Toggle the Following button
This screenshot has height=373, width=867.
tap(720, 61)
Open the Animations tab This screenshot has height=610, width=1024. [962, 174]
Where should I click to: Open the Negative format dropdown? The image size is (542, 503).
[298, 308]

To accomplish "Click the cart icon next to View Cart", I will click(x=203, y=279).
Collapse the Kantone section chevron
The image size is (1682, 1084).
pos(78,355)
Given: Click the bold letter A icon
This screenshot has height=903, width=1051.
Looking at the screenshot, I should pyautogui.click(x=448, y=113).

-*-*-

Please print exactly the lines from the one containing "Where should I" through the last line of the material.

**Exercise answer**
Where should I click to: Open the Negative format dropdown? The image size is (542, 503).
[298, 308]

To accomplish "Click the cart icon next to View Cart", I will click(x=203, y=279).
Collapse the Kantone section chevron
The image size is (1682, 1084).
pos(78,355)
Given: Click the bold letter A icon
This screenshot has height=903, width=1051.
Looking at the screenshot, I should pyautogui.click(x=448, y=113).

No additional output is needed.